It's definitely time for me to start thinking about when and how I'm going to transition at work. Outside of work I'm now living as myself pretty much full time and am pretty much fully out. And the further along I get in that process, the more difficult it becomes to keep hearing my old name at work, not to mention having to sign it on paperwork. On top of that, the number of co-workers who already know is steadily increasing: there are five whom I know for sure know, plus who knows if some may have heard rumours or guessed.
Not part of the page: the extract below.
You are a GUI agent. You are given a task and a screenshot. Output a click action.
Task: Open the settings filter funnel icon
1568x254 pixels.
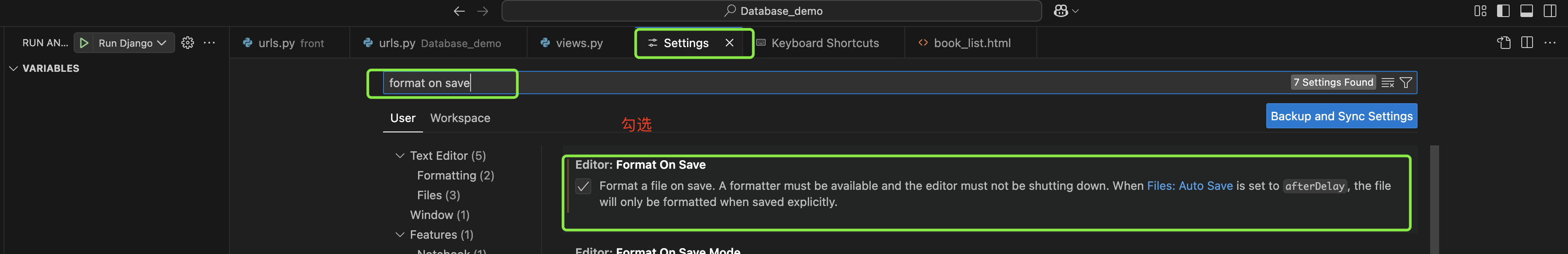(x=1405, y=83)
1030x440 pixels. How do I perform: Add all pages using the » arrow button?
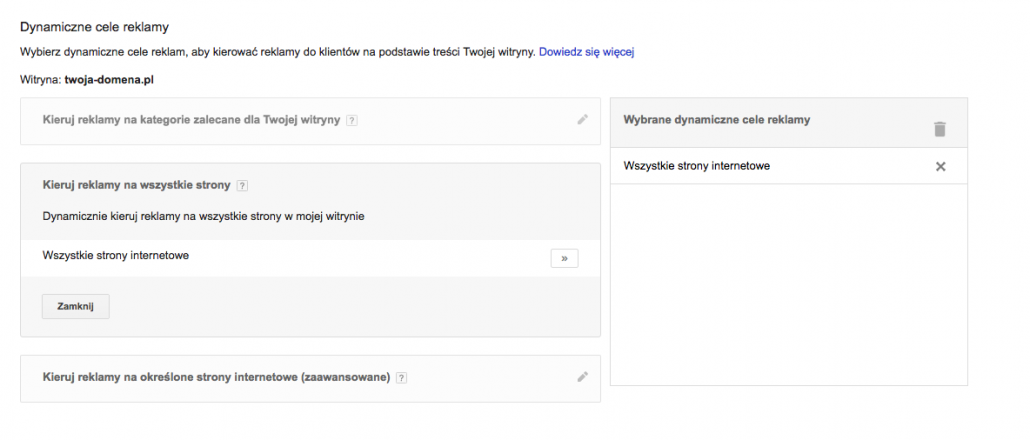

I recently got gendered correctly by a customer. I do powder coating, which is a method of painting metal products. My company does a lot of work for a lot of different clients. Yesterday, because he likes to jump the gun, my boss had called a client to tell them their order was done and ready for pickup without first checking in with my department. In reality one of the pieces had some flaws and needed to be re-painted. So the customer walks in to the shop with one of the shippers while I'm there sanding down the bad area on this piece, and I hear him say: "Oh, what's she doing? Is she still working on it?" At which point I look up and explain the situation and apologize, saying it'd probably be ready in about an hour.

It was a perfectly normal, mundane workplace interaction, but it felt so nice to get a brief reprieve from the constant misgendering. I was smiling about it for a while afterwards.

Yup, pretty soon I need to have a chat with the management about how exactly we're going to go about this. My strong preference is to keep everything low key and not make a big deal of it. Once that's done I'll have basically finished the social part of my transition. Hmm... I guess next I'll start focusing on the whole legal name change thing. There's always a next step, isn't there?